Coordinator Agent
The Coordinator Agent acts as the central controller that orchestrates the execution of various task-specific agents based on the tasks decided by the Input Agent. This agent coordinates which task needs to be executed, depending on the user’s query. It processes the response from the Input Agent, delegates tasks to the relevant agents, and gathers the results for further use.
Key Functions
Task Decision: The Coordinator uses the response from the Input Agent to decide which task(s) to run based on the user’s query. The tasks could involve plant disease detection, crop yield prediction, weed detection, soil analysis, etc.
Task Execution: Once the relevant tasks are identified, the Coordinator Agent delegates the execution of these tasks to the appropriate agents, such as the Plant Disease Agent, Crop Yield Agent, etc. Each task may require either an image or non-image data to process.
Aggregating Results: After executing the tasks, the Coordinator collects and aggregates the results from the task-specific agents and returns them in a structured format.
Code Implementation
The code snippet below demonstrates the implementation of the Coordinator Agent in Python:
import json
from input_agent import decide_tasks
from plant_disease_agent import plant_disease_detection
from crop_yield_agent import predict_crop_yield
from weed_detection_agent import detect_weeds
from soil_classification_agent import classify_soil
def coordinate(user_input, image_path=None, non_image_data=None):
"""
Orchestrates task-specific agents based on decisions from the Input Agent.
"""
# Step 1: Use the Input Agent to decide tasks
tasks_response = decide_tasks(user_input)

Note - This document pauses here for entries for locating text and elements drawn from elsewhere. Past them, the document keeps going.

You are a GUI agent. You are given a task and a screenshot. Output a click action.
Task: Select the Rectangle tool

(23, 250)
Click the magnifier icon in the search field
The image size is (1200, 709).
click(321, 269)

tasks = json.loads(tasks_response)
print(f"Tasks to run: {tasks}")
# Step 2: Call task-specific agent functions
results = {}
for task in tasks:
task_name = task["task"]
image_required = task["image_required"]
# Call the respective agent based on task name
if task_name == "Plant disease detection" and image_required:
results["Plant Disease Detection"] = plant_disease_detection(image_path)
elif task_name == "Agriculture crop yield prediction" and not image_required:
results["Crop Yield Prediction"] = predict_crop_yield(non_image_data)
elif task_name == "Weed detection" and image_required:
results["Weed Detection"] = detect_weeds(image_path)
elif task_name == "Soil classification" and (image_required or non_image_data):
results["Soil Classification"] = classify_soil(image_path or non_image_data)
# Step 3: Return aggregated results
return results
Next Steps:
To make the Coordinator Agent fully functional, you’ll need to:
Implement the Task-Specific Agents: Implement functions for tasks like plant disease detection, crop yield prediction, etc.
Handle Input Data: Ensure that the required data (images or non-image data) is passed correctly to the task-specific agents.
Extend for More Tasks: As the project evolves, you can extend the Coordinator Agent to handle additional tasks such as weed detection, soil analysis, and plant identification by integrating the appropriate models and logic.
This setup provides a flexible and modular framework for orchestrating multiple task-specific agents, allowing you to scale and improve the system as needed.